Hope and Expectation

I must admit, I was thinking I would just do a post about hope.  But then I thought that when you hope you have an expectation something WILL happen because you are hoping it will.  So I would say that the two words are definitely linked.

The other day, Johnathan was expecting Kevin to play with him at night (something on the wii or switch) and a game that he knows I won’t be able to play.  And Kevin said to him that he had to work instead and so Johnathan would have to play with me or his friends or by himself.  So…..Johnathan decided to take that to mean that he WOULD be playing with Daddy!  I said to him that Daddy had TOLD him he was unable to play and he said that he was expecting to actually play!  So in this instance because he hoped to play with Daddy his expectation was that it would happen even though the circumstances were contrary.

You can see that the above example is one of hope and expectation in the wrong way.  But you CAN use it for the right things.  I’m not saying they will always happen or that your hopes and expectations will come true.  I was saying in my post on Expectations that when I came to Scotland I had unrealistic ideas of meeting and making close friends with another lady (a best friend in fact) to a degree that I’ve never had before.  I had a best friend TO me, but (I think) I don’t think she viewed me the same way.  And I wanted to find someone where it was best friends to each other.  A family was also what I desired.

Material to process
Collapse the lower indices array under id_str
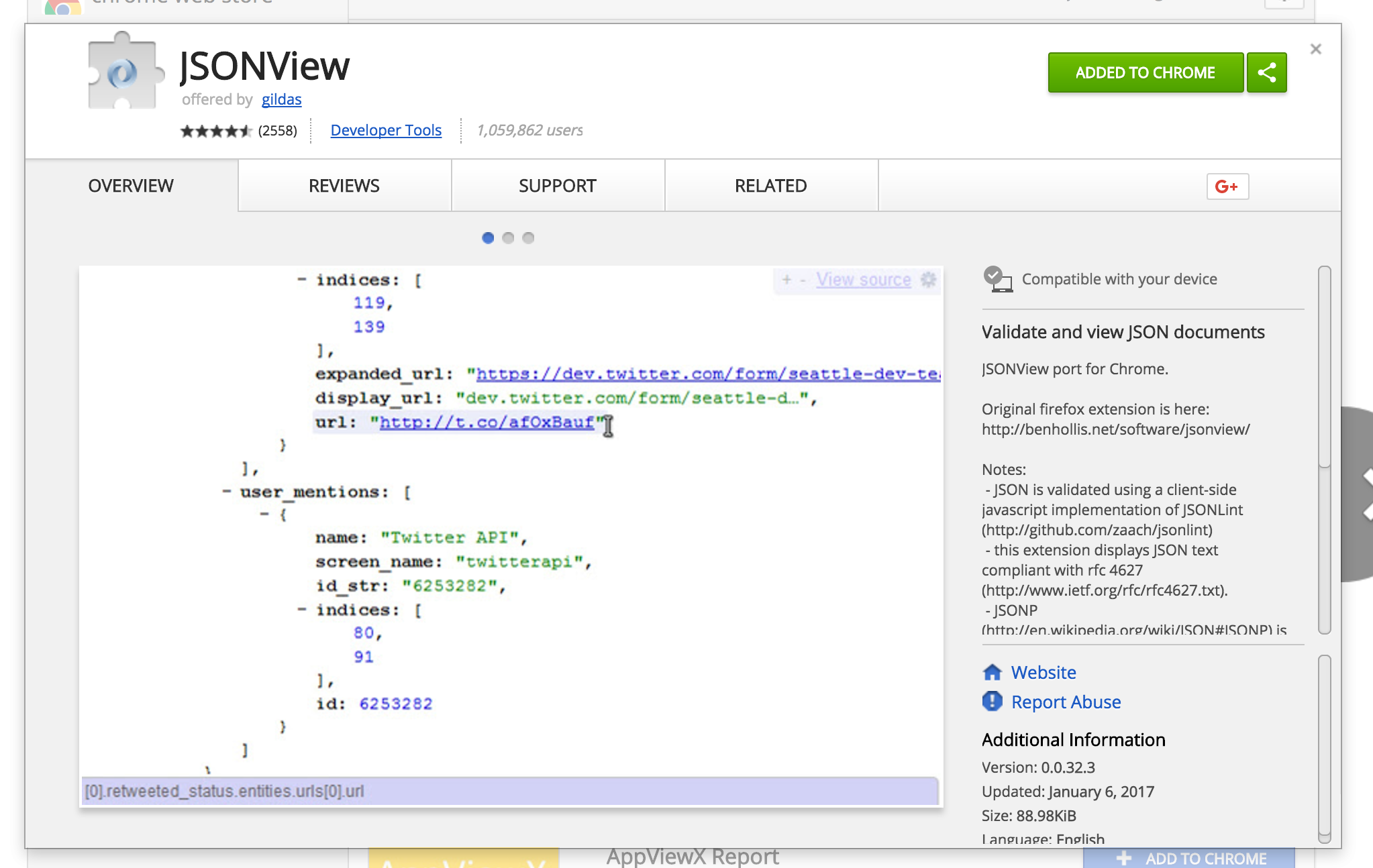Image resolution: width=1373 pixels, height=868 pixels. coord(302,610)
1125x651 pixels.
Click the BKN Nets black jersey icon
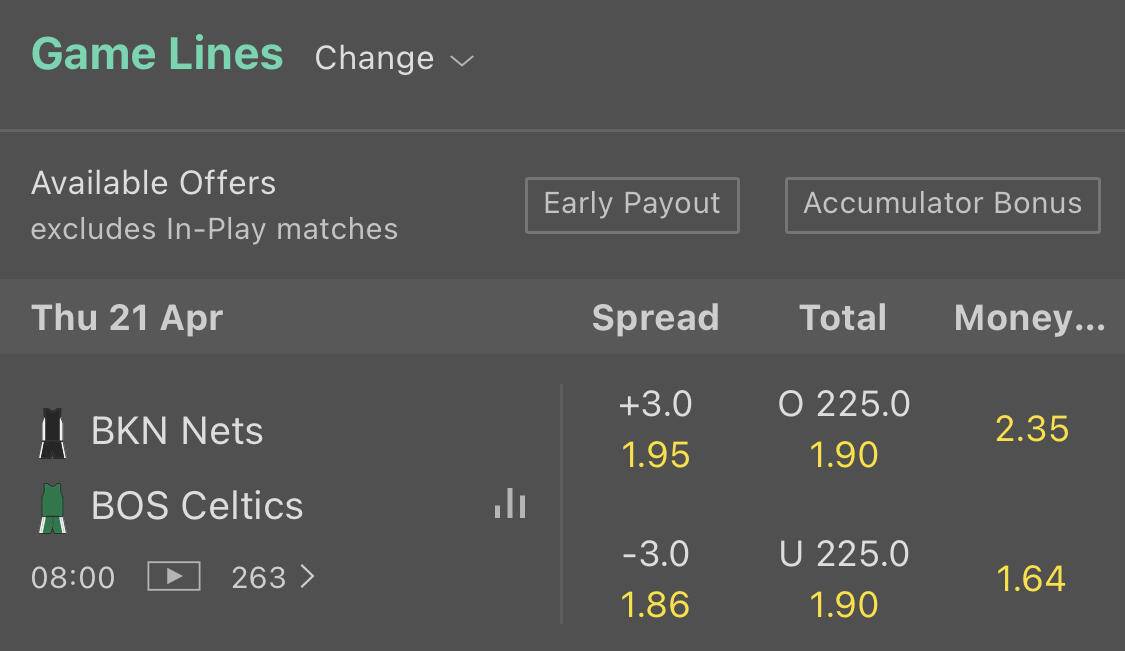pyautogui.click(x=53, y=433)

Exercises
(1) Based on the post about hope and expectation, do the following statements agree with the text? (a) Kevin told Johnathan he had to work instead of playing. (b) The writer considers the words "hope" and "expectation" unrelated. (c) The writer's best friend viewed the writer the same way. Answer yes or no for each and quote the words of the text that decide it.
(2) Revise the rows starting at the line that contains "1125x651 pixels." and ending at the last line of the rows, replacing "black" with "white" and leaving everything else unchanged. Omit the pictures from your answer.

Results for the exercise
(1)
(a) Yes: "And Kevin said to him that he had to work instead"
(b) No: "So I would say that the two words are definitely linked."
(c) No: "I had a best friend TO me, but (I think) I don’t think she viewed me the same way."

(2)
1125x651 pixels.
Click the BKN Nets white jersey icon
pyautogui.click(x=53, y=433)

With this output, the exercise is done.